Otro eje interesante a considerar es el de las locaciones. En efecto, el gesto transgresor en este caso está dado por prescindir del uso exclusivo de decorados interiores y artificiales. La elección de escenarios naturales no sólo carga de expresión a la puesta en escena sino que transforma a la naturaleza en un personaje más. No es un simple telón de fondo puesto que sobrecarga la emoción y genera fuertes contrastes. La fachada del castillo al comienzo y al final, en contrapicado, es un claro ejemplo de antítesis cuando la claridad destierra a la sombras. Los exteriores naturales juegan en contraposición con interiores sórdidos. Pero lo más atrapante del registro de la naturaleza introducido por Murnau tal vez radique en esa sensación de calma siniestra que las imágenes despiertan a modo de presagios funestos. Los planos que aparecen sobre esos escenarios naturales encierran una falsa tranquilidad, un silencio atemorizante que sólo puede connotar la soledad y la pequeñez de los seres humanos frente a otro orden del que no pueden escapar. Es inevitable la influencia de este registro y de esta concepción en otro director posterior-que no por casualidad hizo una remake de este film-que le ha otorgado a la naturaleza un valor preponderante: Werner Herzog.

Desde el punto de vista técnico, es sorprendente la búsqueda  de estrategias en el montaje y en el uso de la cámara en función de las necesidades expresivas. Si las locaciones naturales otorgan un mayor efecto de verosimilitud y acompañan dramáticamente los momentos claves, la obsesión por transmitir el temor ante la muerte inminente y el paso de un estado natural a otro sobrenatural hace que Murnau utilice ciertos procedimientos como el acelerado (cfr.los movimientos de carruaje que expresan el temor de los lugareños frente a la pasiva actitud de Jonathan), el ralenti, el empleo del negativo para marcar el pasaje a otras instancias de la realidad y el picado o contrapicado para focalizar la magnitud o pequeñez de seres y espacios frente a la muerte. Las sucesivas apariciones del conde son un claro exponente de lo anterior. A las escenas donde aparece por primera vez se les puede añadir la del barco. Siempre sobre fondos geométricamente calculados (ataúdes, puertas y ventanas) que parecen simulaciones de cuadros pictóricos. Y siempre el montaje que acelera su accionar en el acoso hacia los otros.

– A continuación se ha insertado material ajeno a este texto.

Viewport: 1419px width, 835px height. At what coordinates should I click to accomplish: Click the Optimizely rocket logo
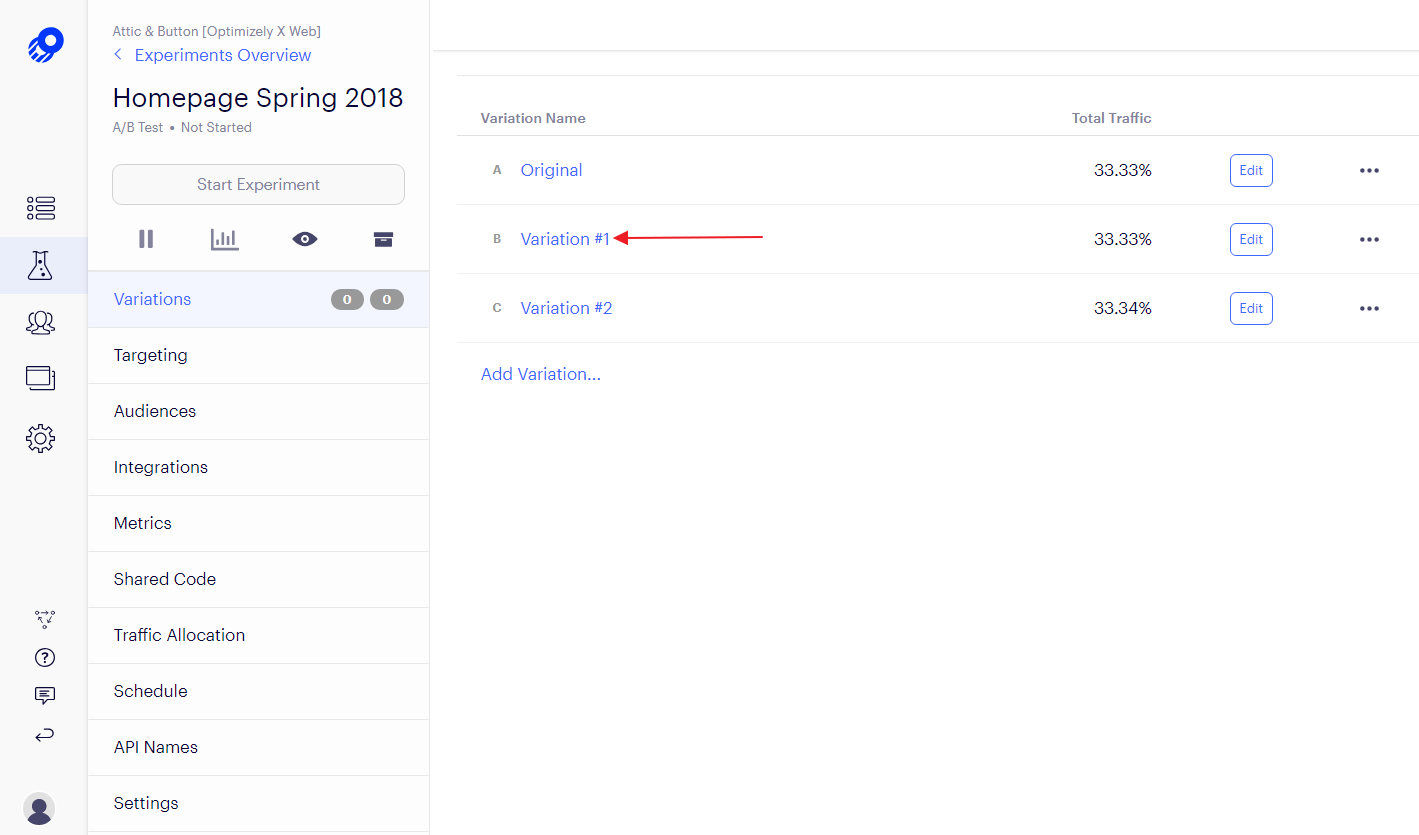pyautogui.click(x=45, y=46)
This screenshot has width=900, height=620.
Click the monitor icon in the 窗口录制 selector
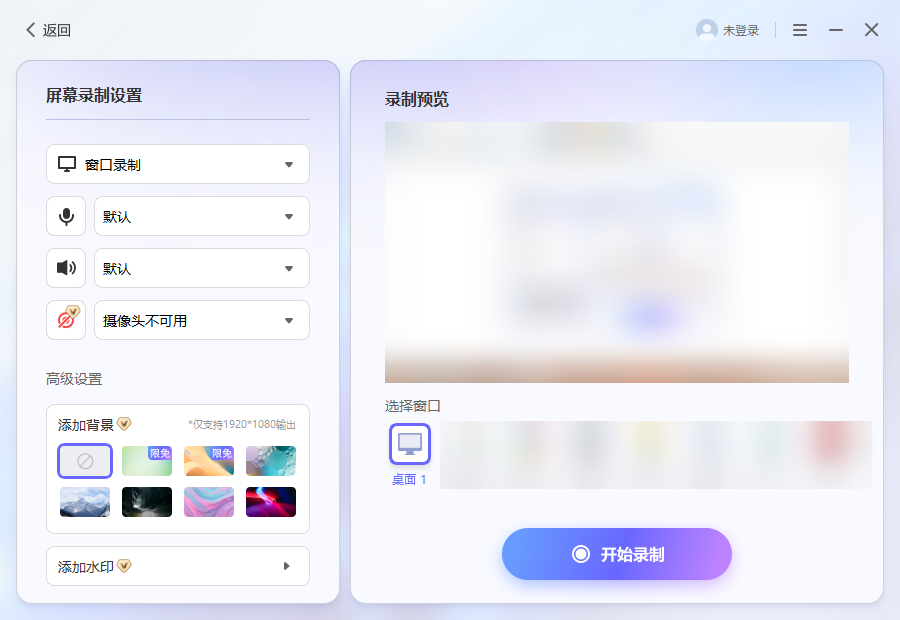66,164
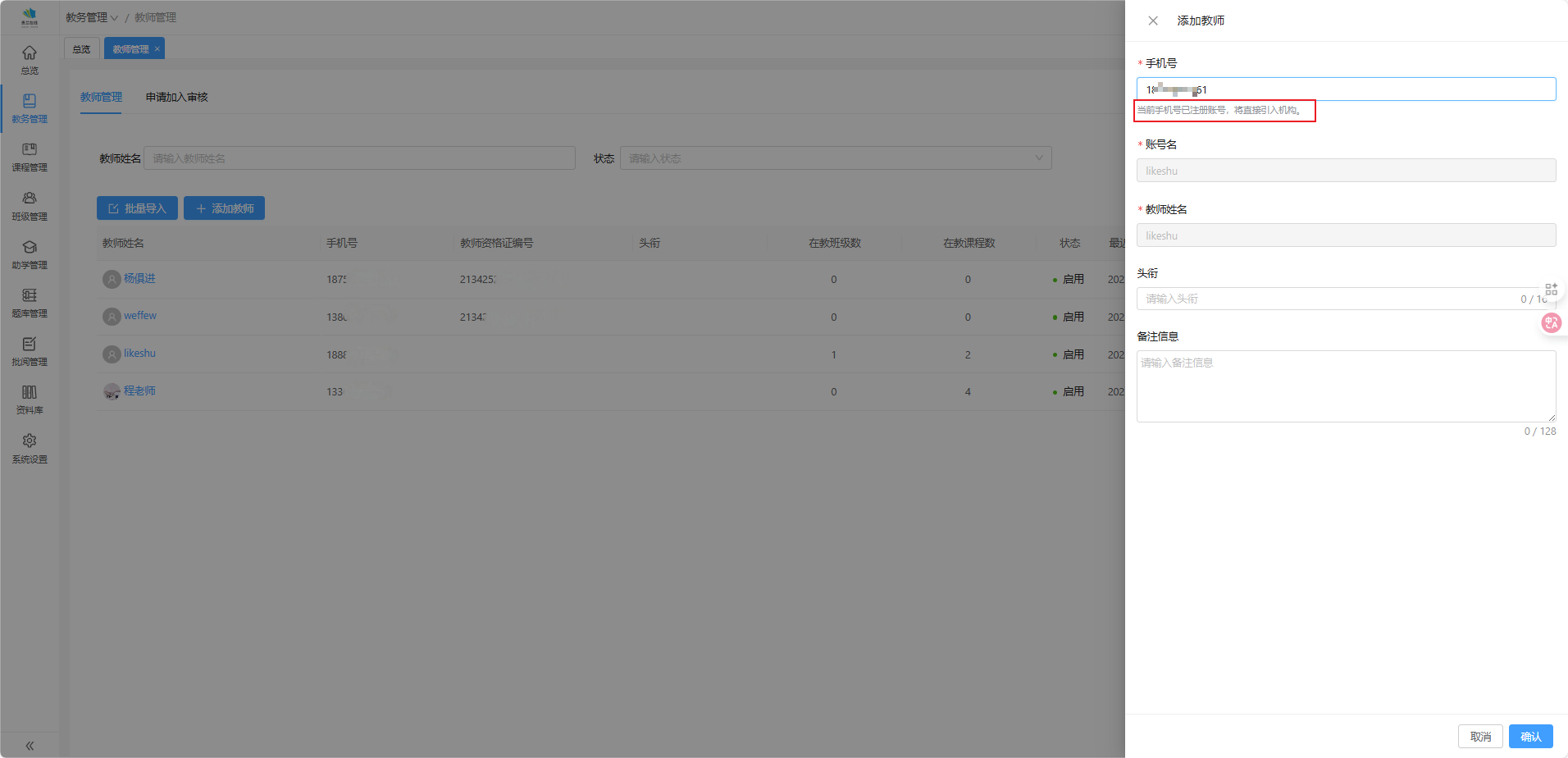Open the 资料库 sidebar icon
The width and height of the screenshot is (1568, 758).
click(x=30, y=400)
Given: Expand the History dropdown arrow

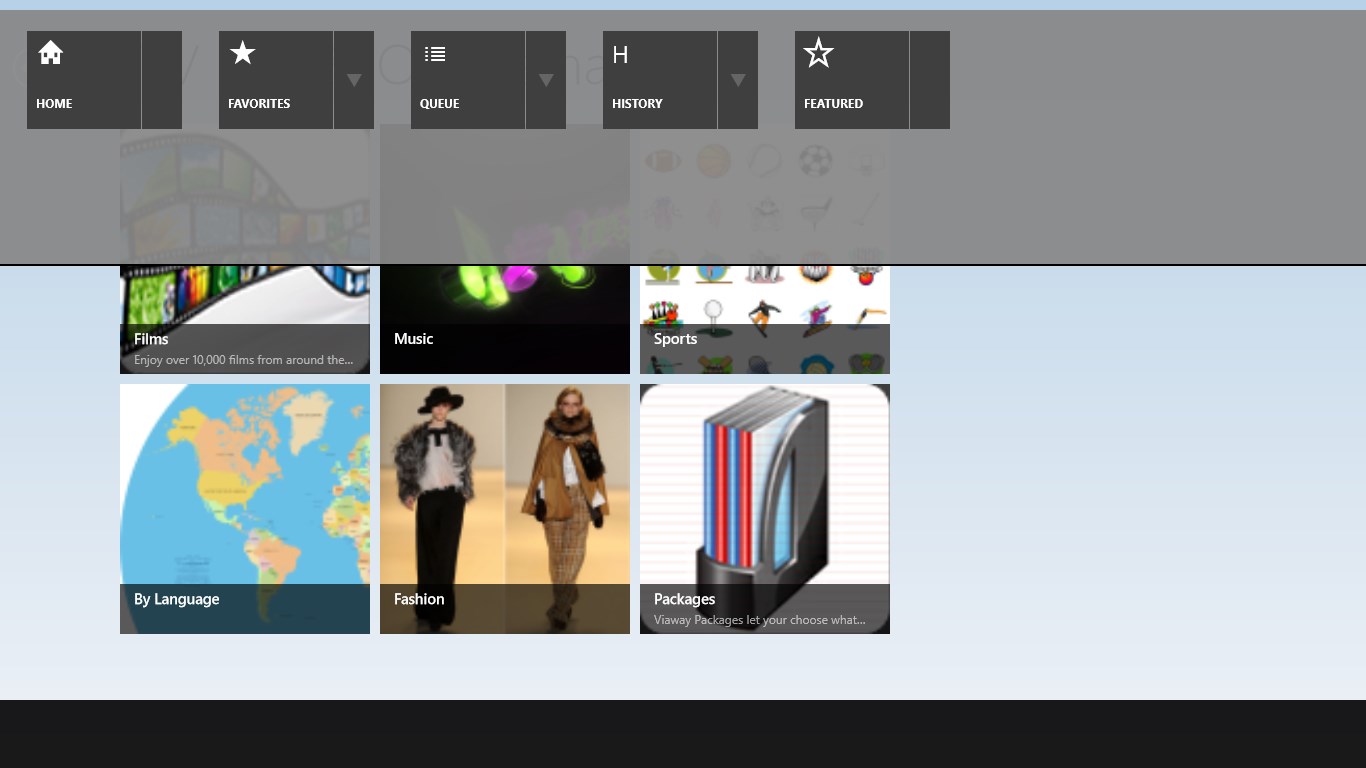Looking at the screenshot, I should coord(738,80).
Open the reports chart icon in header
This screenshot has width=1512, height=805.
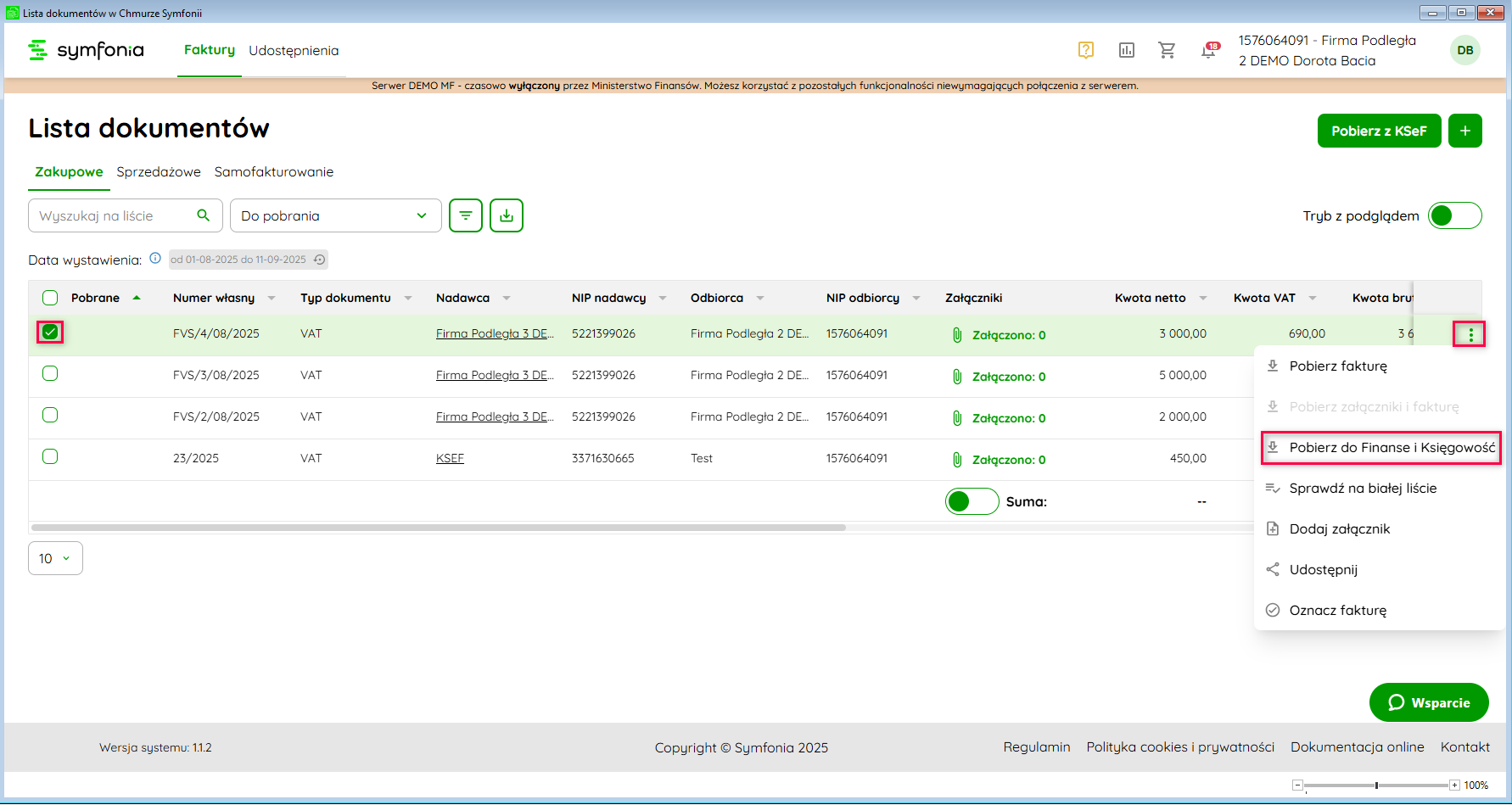pos(1126,50)
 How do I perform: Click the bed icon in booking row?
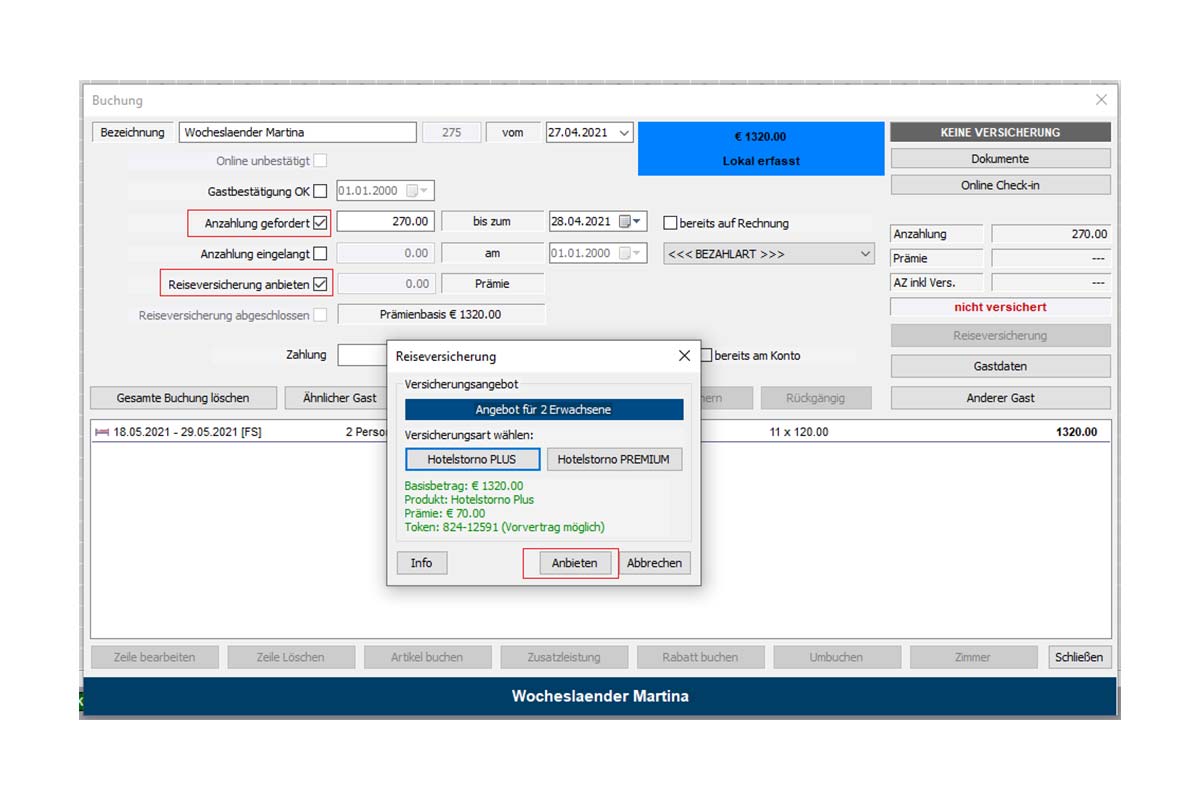tap(101, 432)
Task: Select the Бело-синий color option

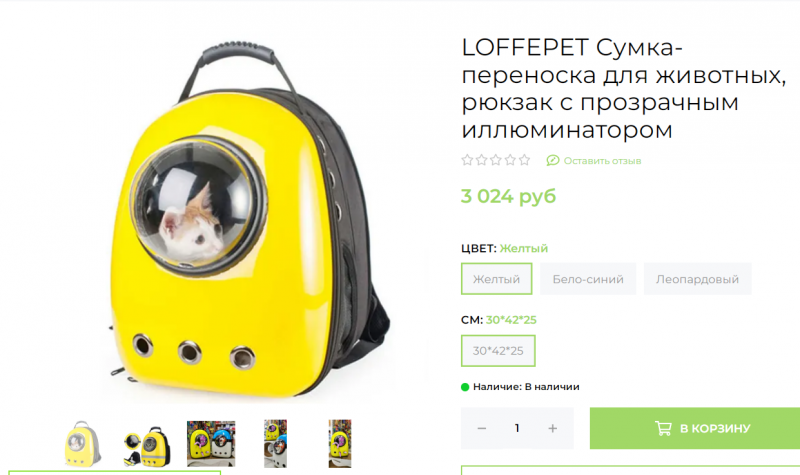Action: tap(588, 279)
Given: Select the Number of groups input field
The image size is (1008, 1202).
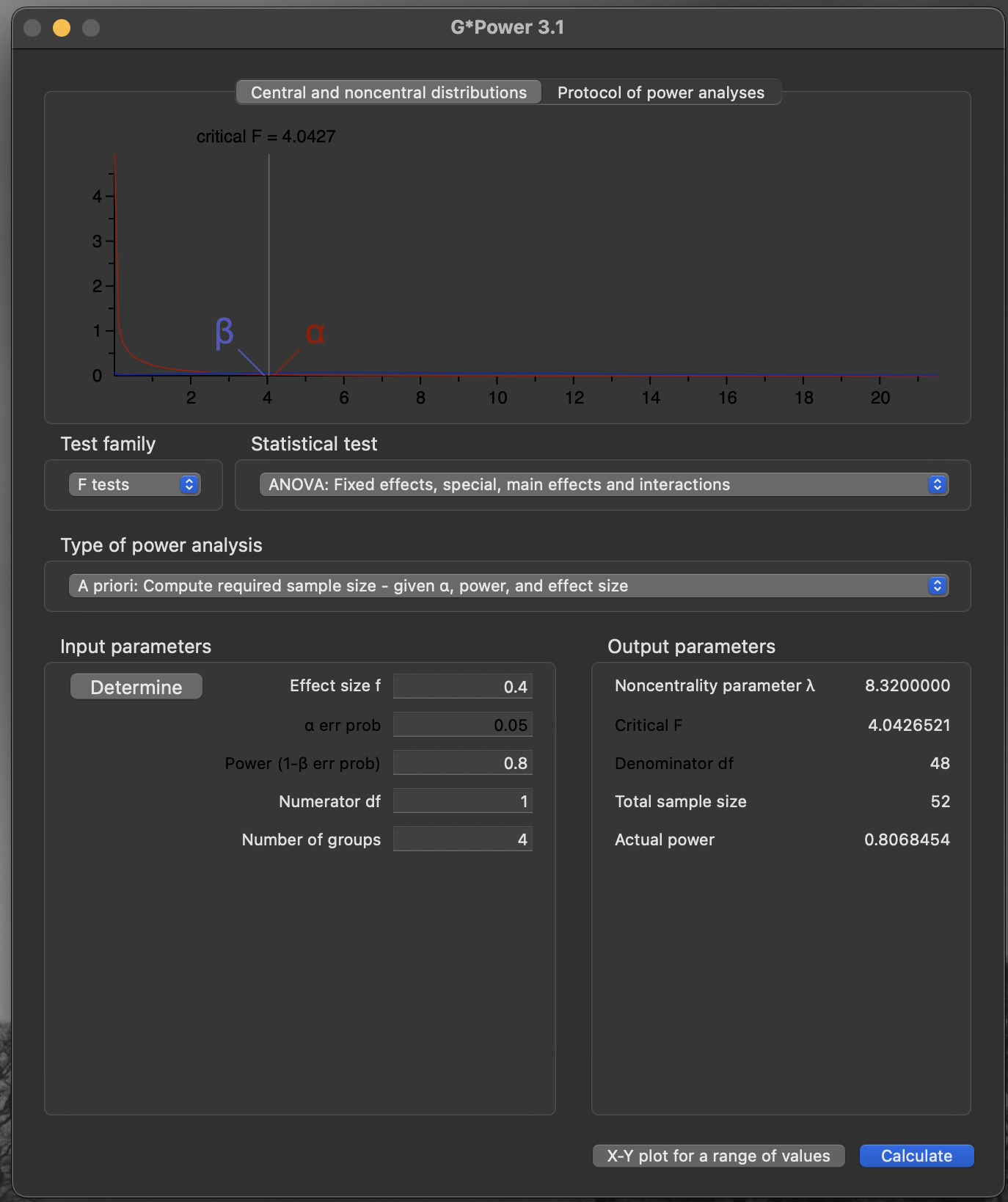Looking at the screenshot, I should click(x=462, y=839).
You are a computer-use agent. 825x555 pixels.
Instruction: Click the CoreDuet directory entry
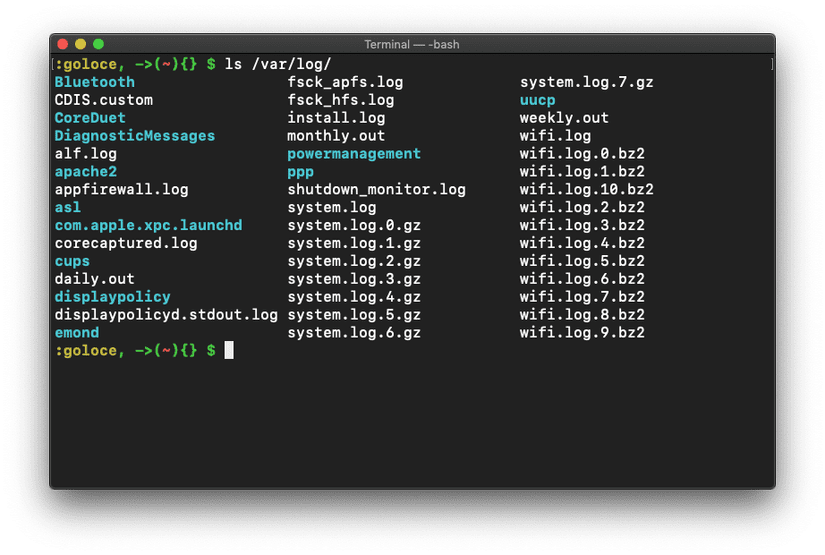pos(90,118)
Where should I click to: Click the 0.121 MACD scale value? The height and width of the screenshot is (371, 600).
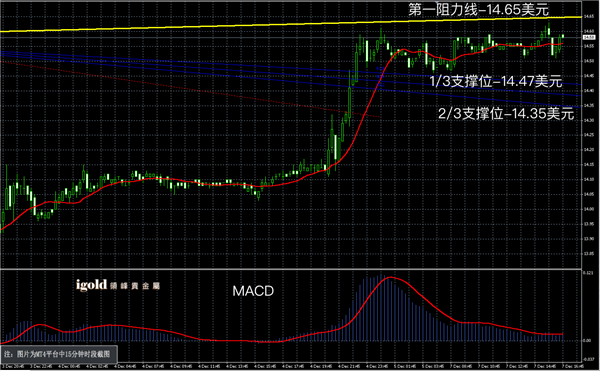pos(588,273)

Más allá de la historia, de los hechos que suceden, hay una necesidad estética que se impone por recortar figuras individuales para demostrar semblantes expresivos que definen su rol.

La imagen que queda de Nosferatu es justamente  la de una sinfonía, donde existe un equilibrio perfecto y calculado entre todos los elementos que la componen. Una especie de ritmo visual que, a mi criterio, no ha sido superado en lo que respecta a la temática propuesta; una prueba más de que el concepto de evolución es cuestionable en el séptimo arte.